There is a subset of members who are "experts" (I'm not a fan of "high quality research", but if "quality" means "free of beginner mistakes and open to critique & improvement", I can live with that), while others try to become more "proficient" or to grow beyond the "novice" stage of competence development. Still others are more "general interest", rather potential users or clients than potential modelers. The individuals in these sub-groups have important differences, and it probably affects their decisions to stay or leave.

At the same time, it is known that association members can be more or less engaged, meaning willing to give (volunteers), wanting to take ("value-seekers") or just "rank and file".

Add to this that sometimes we talk about the "field", and at other times we talk about the "SDS". Members of the SDS are members of the "field", but not all members of the "field" are members of the SDS. As the SDS, we have given ourselves the mission to support the development of the "field", and as the PC of the SDS, we must take care of the SDS, knowing that the SDS is not the only entity in that "field".

Nothing makes it impossible that a SDS member who is a SD expert feels "engaged" with the field but is only a "value seeker" in the SDS, for instance.

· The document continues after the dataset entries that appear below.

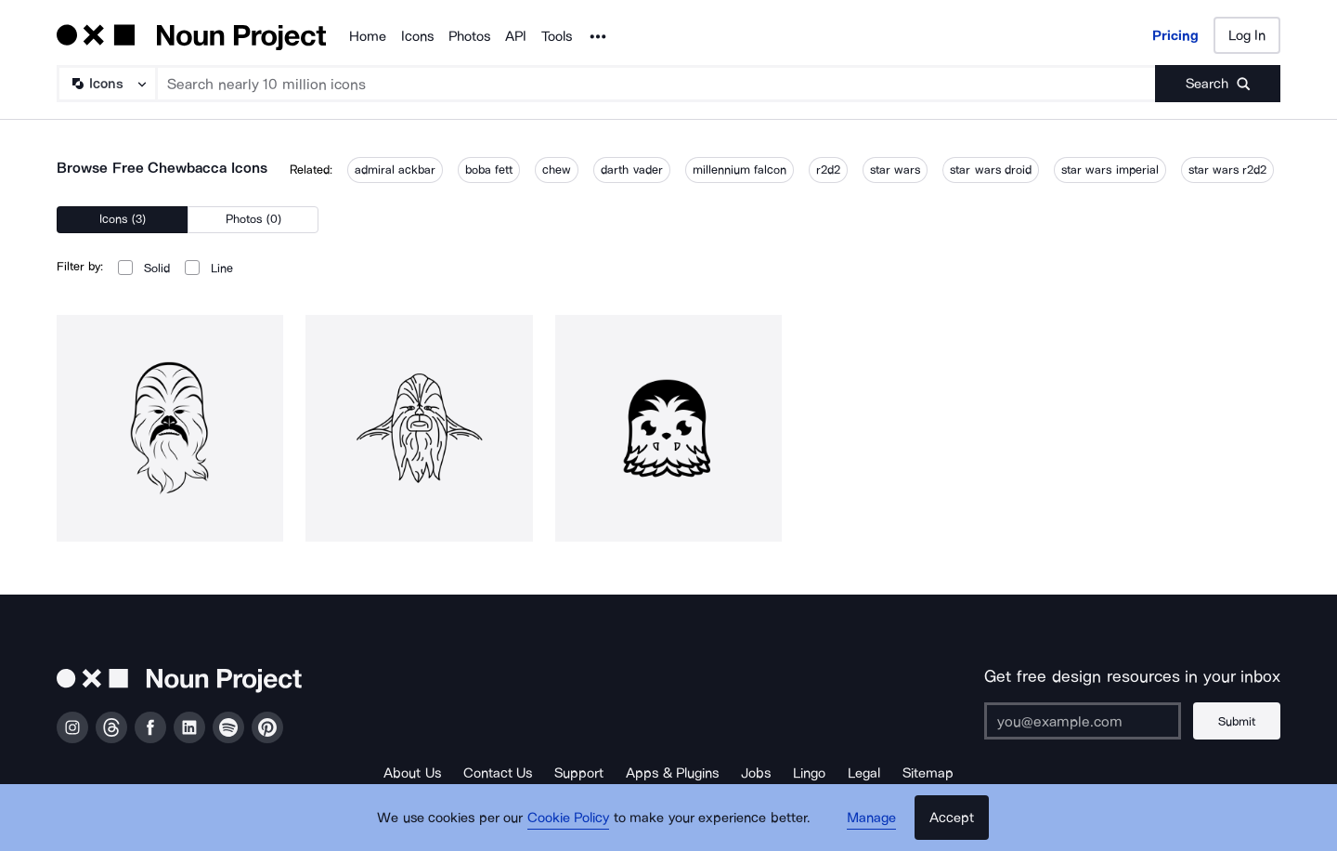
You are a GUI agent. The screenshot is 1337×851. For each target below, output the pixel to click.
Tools (556, 36)
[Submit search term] (1217, 83)
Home (367, 36)
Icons (417, 36)
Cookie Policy (568, 818)
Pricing (1175, 35)
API (515, 36)
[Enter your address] (1080, 721)
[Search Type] (106, 83)
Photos (469, 36)
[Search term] (656, 83)
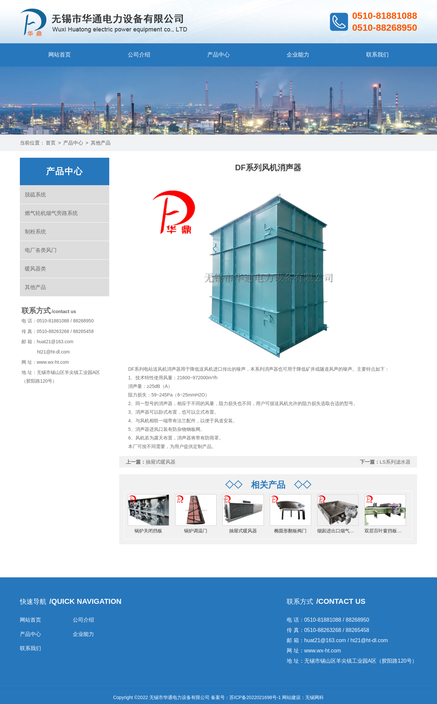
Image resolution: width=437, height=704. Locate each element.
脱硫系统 (35, 194)
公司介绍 (139, 55)
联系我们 (377, 55)
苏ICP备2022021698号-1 (255, 697)
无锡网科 (314, 697)
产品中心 (218, 55)
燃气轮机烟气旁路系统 (51, 213)
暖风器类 (35, 268)
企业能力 (298, 55)
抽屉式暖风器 (160, 462)
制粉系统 (35, 231)
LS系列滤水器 (395, 462)
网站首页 (59, 55)
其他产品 (101, 142)
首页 (51, 142)
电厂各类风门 (41, 250)
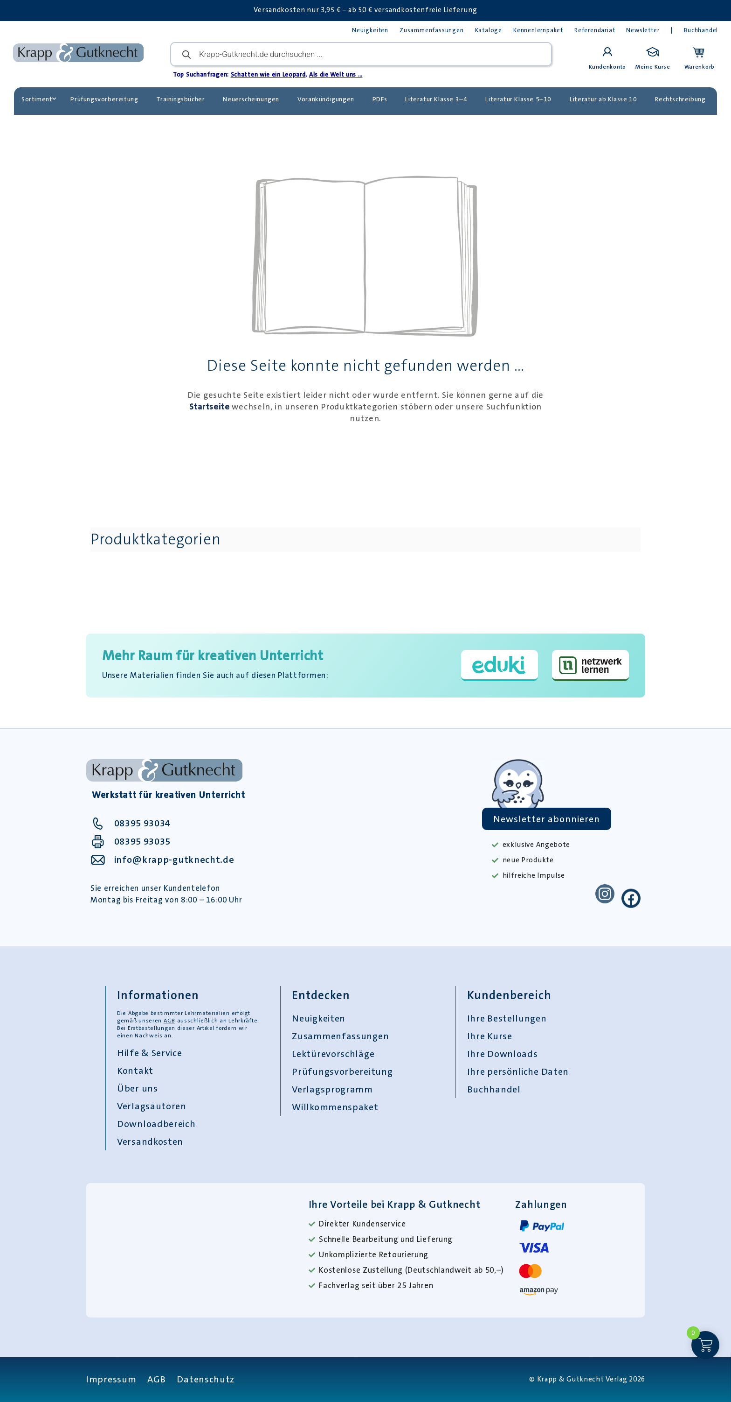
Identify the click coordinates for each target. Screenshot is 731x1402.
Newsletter (642, 30)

So I do think we need to decompose the single "Members" stock, and this is currently being done by means of an ongoing dialog (rather than formal model development) - but I am confident that the personal experience of the participants allows to make substantial progress without paying the price of developing a detailed formal model.

Greetings,
Martin

So if we assume four competence stages and three levels of engagement, then we will want to know how and why individuals move across the resulting states. This is a current and ongoing discussion
 Subject : Re:Membership Data for the System Dynamics Society (over time).. 05/18/2019 02:49:55 AM 
Jean-Jacques Lauble
Posts: 42
Location
Hi Martin
Could you precise the four stages of competence and the objective and preferably factual criteria they are based on?